EXERCISE REQUIREMENTS
Excluding pictures, retype the line with "the '配置タイプは' description sentence" and each line that follows it to the end of the data below, word for word.

MATERIAL SHOWN
::::::

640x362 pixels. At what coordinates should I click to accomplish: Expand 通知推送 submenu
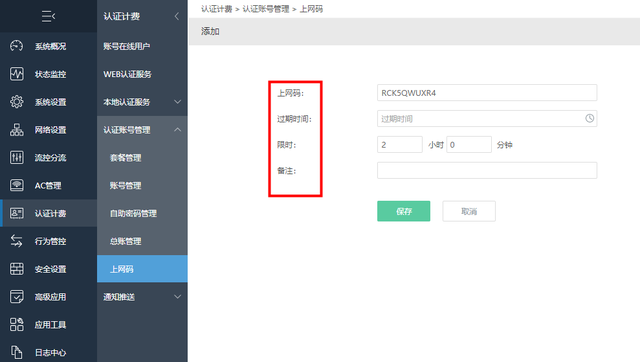coord(178,297)
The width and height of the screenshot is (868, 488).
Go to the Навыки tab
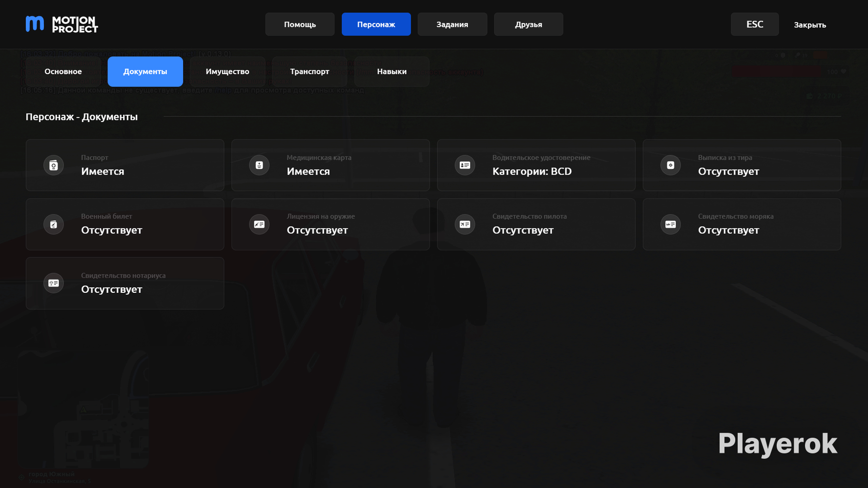point(392,72)
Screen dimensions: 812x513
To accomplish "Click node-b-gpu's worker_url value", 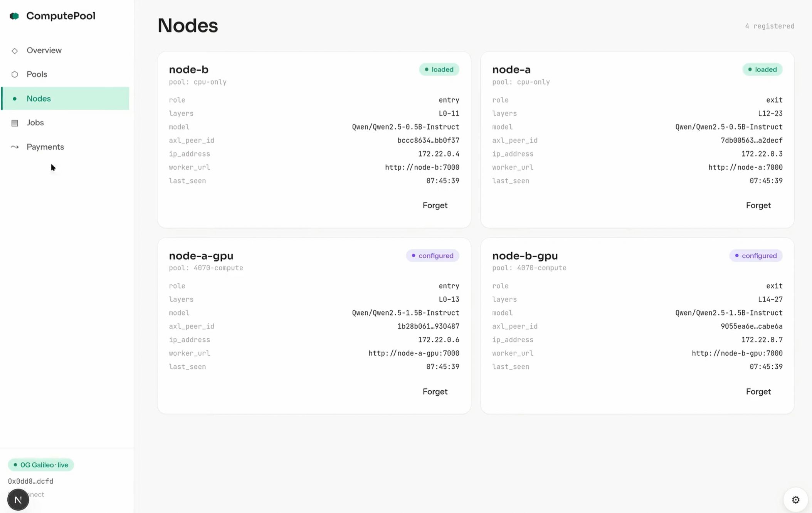I will tap(737, 353).
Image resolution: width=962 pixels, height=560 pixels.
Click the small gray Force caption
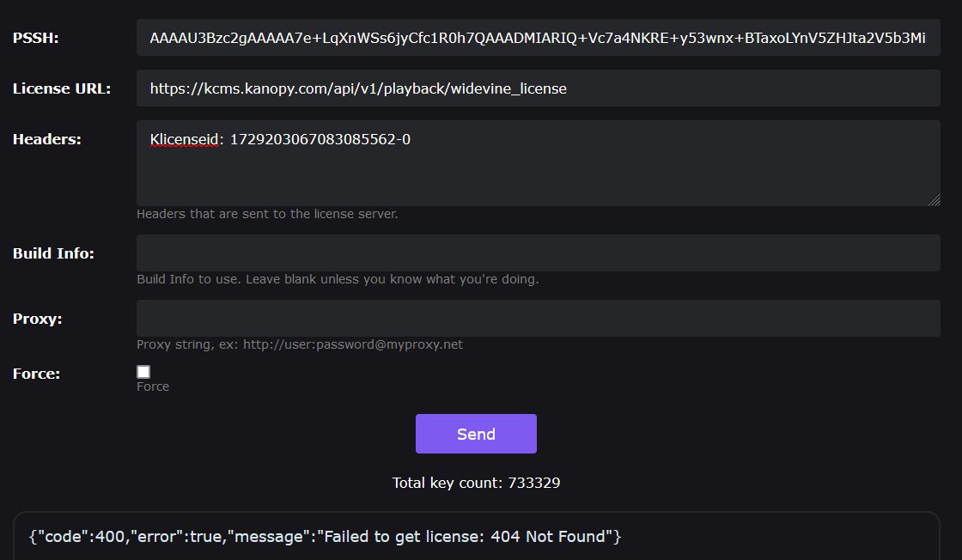[x=153, y=387]
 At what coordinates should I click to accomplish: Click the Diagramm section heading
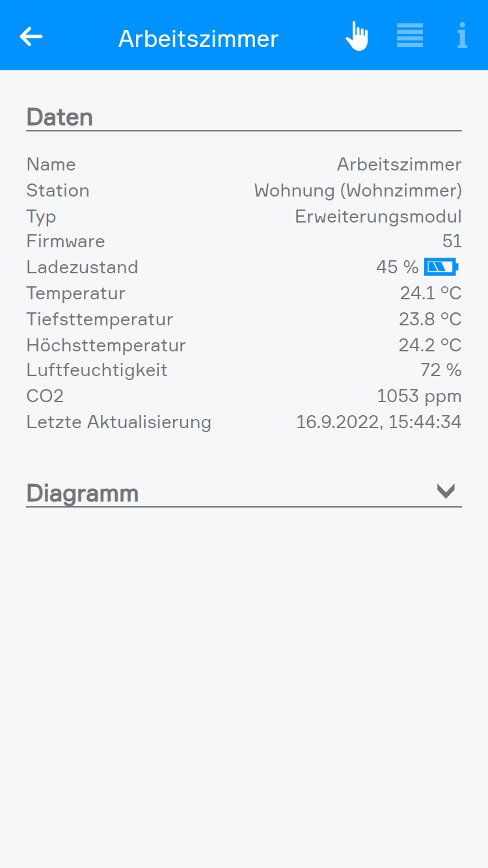click(x=83, y=493)
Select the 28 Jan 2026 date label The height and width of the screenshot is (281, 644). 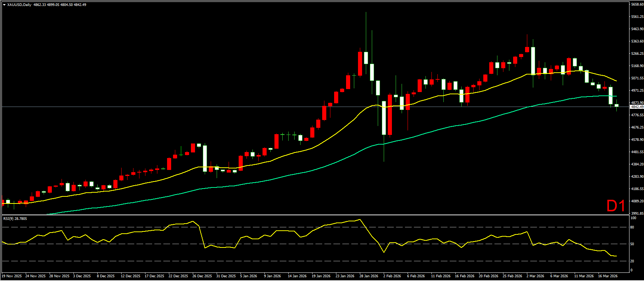[x=369, y=276]
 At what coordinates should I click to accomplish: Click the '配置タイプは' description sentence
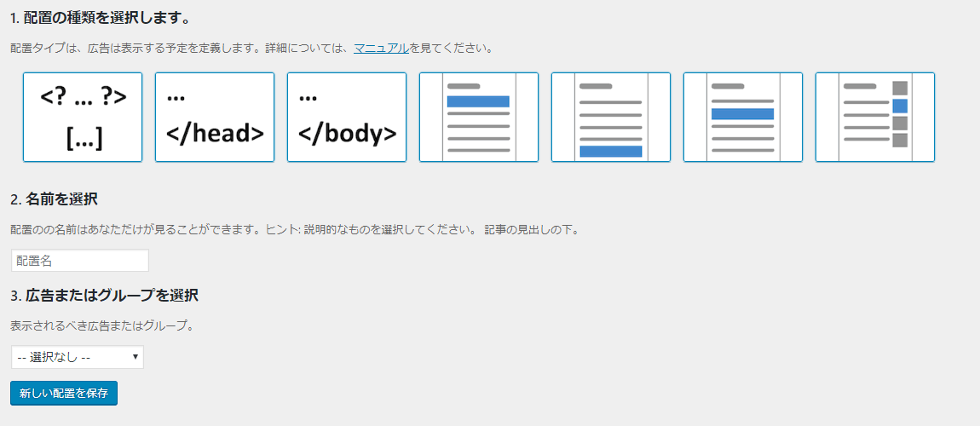[x=170, y=48]
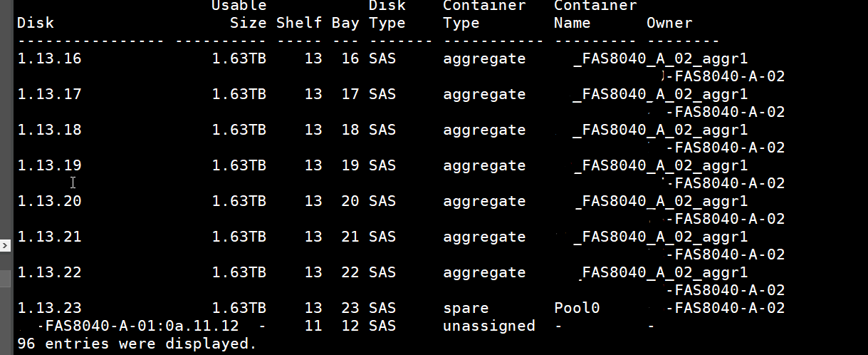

::::::

THE ANSWER
 At what coordinates should I click to accomplish: Click the '配置タイプは' description sentence
[x=170, y=48]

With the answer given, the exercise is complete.